Start of Exercise materials
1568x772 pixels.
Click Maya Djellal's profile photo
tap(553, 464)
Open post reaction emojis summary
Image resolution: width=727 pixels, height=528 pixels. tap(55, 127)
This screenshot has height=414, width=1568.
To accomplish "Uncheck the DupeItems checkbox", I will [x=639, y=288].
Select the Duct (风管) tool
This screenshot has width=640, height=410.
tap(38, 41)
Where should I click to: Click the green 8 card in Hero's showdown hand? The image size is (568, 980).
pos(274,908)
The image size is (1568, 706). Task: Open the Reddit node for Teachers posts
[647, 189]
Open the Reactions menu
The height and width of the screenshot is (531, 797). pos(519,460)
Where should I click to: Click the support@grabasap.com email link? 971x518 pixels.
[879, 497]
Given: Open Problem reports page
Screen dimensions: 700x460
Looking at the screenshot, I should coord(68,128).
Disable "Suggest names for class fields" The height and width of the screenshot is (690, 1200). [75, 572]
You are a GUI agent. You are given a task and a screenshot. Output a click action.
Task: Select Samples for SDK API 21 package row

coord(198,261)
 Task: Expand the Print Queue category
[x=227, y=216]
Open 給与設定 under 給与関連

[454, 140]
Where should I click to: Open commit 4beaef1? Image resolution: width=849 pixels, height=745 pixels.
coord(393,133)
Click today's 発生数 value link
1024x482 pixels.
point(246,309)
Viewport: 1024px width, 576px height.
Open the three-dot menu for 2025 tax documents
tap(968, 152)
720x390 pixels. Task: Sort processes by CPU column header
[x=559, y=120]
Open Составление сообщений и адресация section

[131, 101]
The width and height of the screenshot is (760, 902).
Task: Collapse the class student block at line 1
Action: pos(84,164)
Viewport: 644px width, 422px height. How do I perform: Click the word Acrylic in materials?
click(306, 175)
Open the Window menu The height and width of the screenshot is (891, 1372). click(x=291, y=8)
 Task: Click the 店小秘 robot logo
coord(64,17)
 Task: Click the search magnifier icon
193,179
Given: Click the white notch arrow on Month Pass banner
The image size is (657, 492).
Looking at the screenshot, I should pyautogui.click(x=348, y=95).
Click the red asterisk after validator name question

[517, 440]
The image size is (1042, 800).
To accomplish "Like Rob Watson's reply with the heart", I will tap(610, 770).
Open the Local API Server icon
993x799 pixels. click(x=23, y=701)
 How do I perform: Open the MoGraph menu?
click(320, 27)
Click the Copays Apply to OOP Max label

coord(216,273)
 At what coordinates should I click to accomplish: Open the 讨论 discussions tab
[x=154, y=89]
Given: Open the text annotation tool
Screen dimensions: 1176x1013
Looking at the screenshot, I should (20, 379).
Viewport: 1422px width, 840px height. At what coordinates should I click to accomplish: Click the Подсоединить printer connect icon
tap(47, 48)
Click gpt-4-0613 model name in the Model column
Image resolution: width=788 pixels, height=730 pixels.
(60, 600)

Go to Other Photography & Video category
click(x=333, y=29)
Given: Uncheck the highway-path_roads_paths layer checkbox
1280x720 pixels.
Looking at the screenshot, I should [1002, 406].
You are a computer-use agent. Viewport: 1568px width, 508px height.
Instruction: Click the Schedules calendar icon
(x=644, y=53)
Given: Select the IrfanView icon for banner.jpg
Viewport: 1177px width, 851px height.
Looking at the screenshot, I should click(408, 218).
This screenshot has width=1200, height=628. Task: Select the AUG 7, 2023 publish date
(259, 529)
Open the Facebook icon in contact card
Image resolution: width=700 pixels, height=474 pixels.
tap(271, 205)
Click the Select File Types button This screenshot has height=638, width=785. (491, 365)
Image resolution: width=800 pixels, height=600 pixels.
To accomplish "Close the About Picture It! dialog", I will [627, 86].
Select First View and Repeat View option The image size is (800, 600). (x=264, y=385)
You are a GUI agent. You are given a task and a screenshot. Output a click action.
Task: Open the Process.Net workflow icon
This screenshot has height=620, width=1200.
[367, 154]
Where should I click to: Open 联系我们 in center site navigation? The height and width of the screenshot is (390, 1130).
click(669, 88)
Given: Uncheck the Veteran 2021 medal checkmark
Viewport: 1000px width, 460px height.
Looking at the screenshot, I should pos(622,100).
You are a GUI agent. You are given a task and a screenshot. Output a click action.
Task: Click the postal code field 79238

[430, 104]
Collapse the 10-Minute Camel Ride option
End of Exercise materials
• **Task to complete**: In the lines above, every record is to be repeated exactly.

• **Completed task**:
1568x772 pixels.
Click Maya Djellal's profile photo
tap(553, 464)
Open post reaction emojis summary
Image resolution: width=727 pixels, height=528 pixels. tap(55, 127)
This screenshot has height=414, width=1568.
To accomplish "Uncheck the DupeItems checkbox", I will [x=639, y=288].
Select the Duct (风管) tool
This screenshot has width=640, height=410.
tap(38, 41)
Where should I click to: Click the green 8 card in Hero's showdown hand? The image size is (568, 980).
pos(274,908)
The image size is (1568, 706). Task: Open the Reddit node for Teachers posts
[647, 189]
Open the Reactions menu
The height and width of the screenshot is (531, 797). pos(519,460)
Where should I click to: Click the support@grabasap.com email link? 971x518 pixels.
[879, 497]
Given: Open Problem reports page
Screen dimensions: 700x460
Looking at the screenshot, I should coord(68,128).
Disable "Suggest names for class fields" The height and width of the screenshot is (690, 1200). [75, 572]
You are a GUI agent. You are given a task and a screenshot. Output a click action.
Task: Select Samples for SDK API 21 package row

coord(198,261)
 Task: Expand the Print Queue category
[x=227, y=216]
Open 給与設定 under 給与関連

[454, 140]
Where should I click to: Open commit 4beaef1? Image resolution: width=849 pixels, height=745 pixels.
coord(393,133)
Click today's 発生数 value link
1024x482 pixels.
point(246,309)
Viewport: 1024px width, 576px height.
Open the three-dot menu for 2025 tax documents
tap(968, 152)
720x390 pixels. Task: Sort processes by CPU column header
[x=559, y=120]
Open Составление сообщений и адресация section

[131, 101]
The width and height of the screenshot is (760, 902).
Task: Collapse the class student block at line 1
Action: pos(84,164)
Viewport: 644px width, 422px height. How do I perform: Click the word Acrylic in materials?
click(306, 175)
Open the Window menu The height and width of the screenshot is (891, 1372). click(x=291, y=8)
 Task: Click the 店小秘 robot logo
coord(64,17)
 Task: Click the search magnifier icon
193,179
Given: Click the white notch arrow on Month Pass banner
The image size is (657, 492).
Looking at the screenshot, I should pyautogui.click(x=348, y=95).
Click the red asterisk after validator name question

[517, 440]
The image size is (1042, 800).
To accomplish "Like Rob Watson's reply with the heart", I will tap(610, 770).
Open the Local API Server icon
993x799 pixels. click(x=23, y=701)
 How do I perform: Open the MoGraph menu?
click(320, 27)
Click the Copays Apply to OOP Max label

coord(216,273)
 At what coordinates should I click to accomplish: Open the 讨论 discussions tab
[x=154, y=89]
Given: Open the text annotation tool
Screen dimensions: 1176x1013
Looking at the screenshot, I should (20, 379).
Viewport: 1422px width, 840px height. At what coordinates should I click to accomplish: Click the Подсоединить printer connect icon
tap(47, 48)
Click gpt-4-0613 model name in the Model column
Image resolution: width=788 pixels, height=730 pixels.
(60, 600)

Go to Other Photography & Video category
click(x=333, y=29)
Given: Uncheck the highway-path_roads_paths layer checkbox
1280x720 pixels.
Looking at the screenshot, I should [1002, 406].
You are a computer-use agent. Viewport: 1568px width, 508px height.
Instruction: Click the Schedules calendar icon
(x=644, y=53)
Given: Select the IrfanView icon for banner.jpg
Viewport: 1177px width, 851px height.
Looking at the screenshot, I should click(408, 218).
This screenshot has width=1200, height=628. Task: Select the AUG 7, 2023 publish date
(259, 529)
Open the Facebook icon in contact card
Image resolution: width=700 pixels, height=474 pixels.
tap(271, 205)
Click the Select File Types button This screenshot has height=638, width=785. (491, 365)
Image resolution: width=800 pixels, height=600 pixels.
To accomplish "Close the About Picture It! dialog", I will [627, 86].
Select First View and Repeat View option The image size is (800, 600). (x=264, y=385)
You are a GUI agent. You are given a task and a screenshot. Output a click action.
Task: Open the Process.Net workflow icon
This screenshot has height=620, width=1200.
[367, 154]
Where should I click to: Open 联系我们 in center site navigation? The height and width of the screenshot is (390, 1130).
click(669, 88)
Given: Uncheck the Veteran 2021 medal checkmark
Viewport: 1000px width, 460px height.
Looking at the screenshot, I should pos(622,100).
You are a GUI agent. You are given a task and a screenshot. Output a click action.
Task: Click the postal code field 79238

[430, 104]
Collapse the 10-Minute Camel Ride option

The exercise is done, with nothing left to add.